**Source data:**

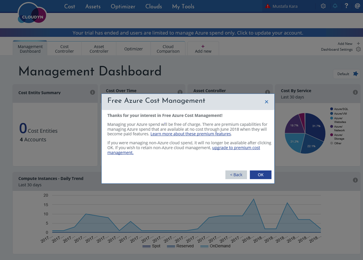Show info for Cost By Service widget

355,92
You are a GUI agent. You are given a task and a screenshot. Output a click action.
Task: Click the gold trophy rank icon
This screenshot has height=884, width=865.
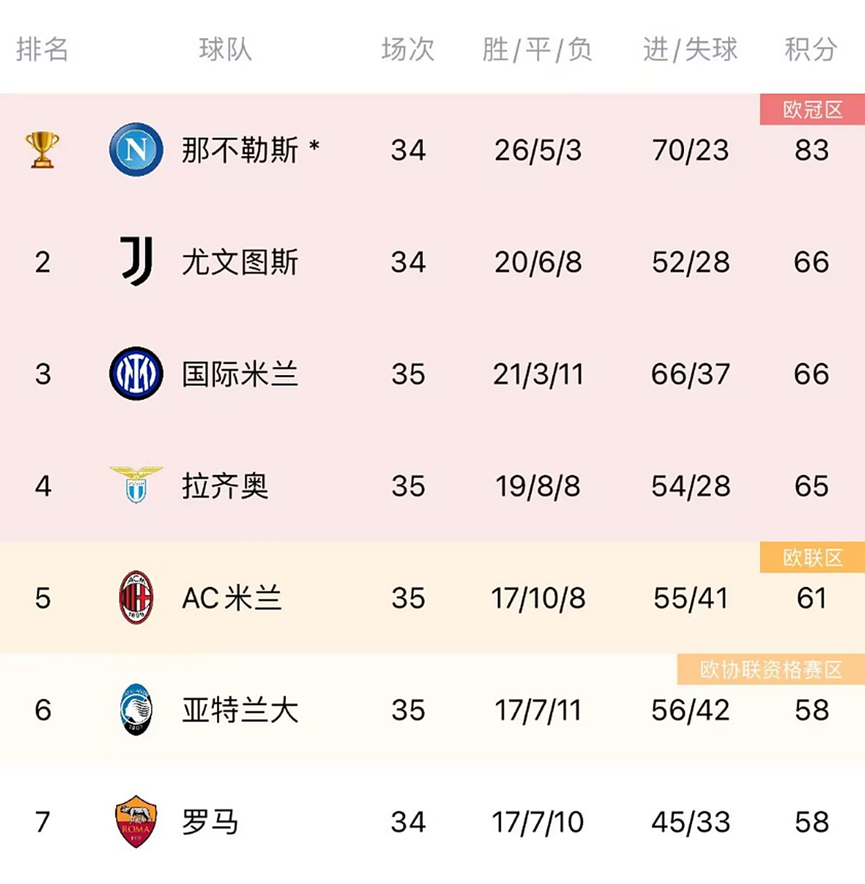(x=42, y=150)
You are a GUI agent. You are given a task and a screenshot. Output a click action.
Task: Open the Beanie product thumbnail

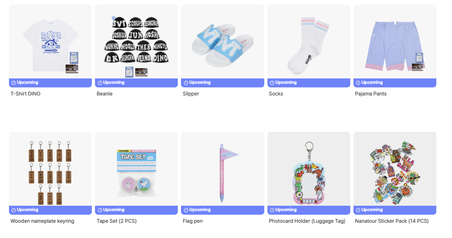click(136, 42)
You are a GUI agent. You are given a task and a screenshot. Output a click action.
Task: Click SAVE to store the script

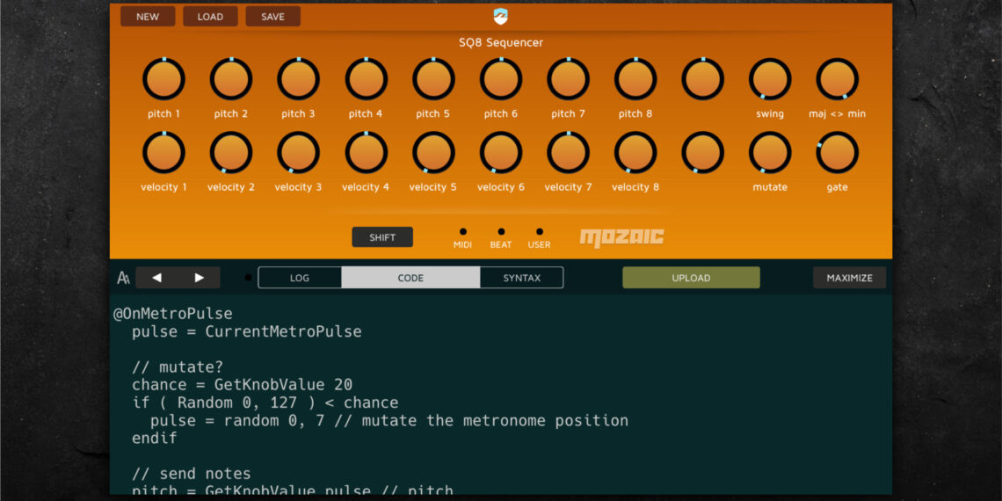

**How to complete this task:** The lines to return run from the line containing "Task: Open the Beanie product thumbnail" through the last line of the records. Give them exactly, omitting pictures.

**Task answer:**
Task: Open the Beanie product thumbnail

click(136, 42)
You are a GUI agent. You are given a task and a screenshot. Output a click action.
Task: Click SAVE to store the script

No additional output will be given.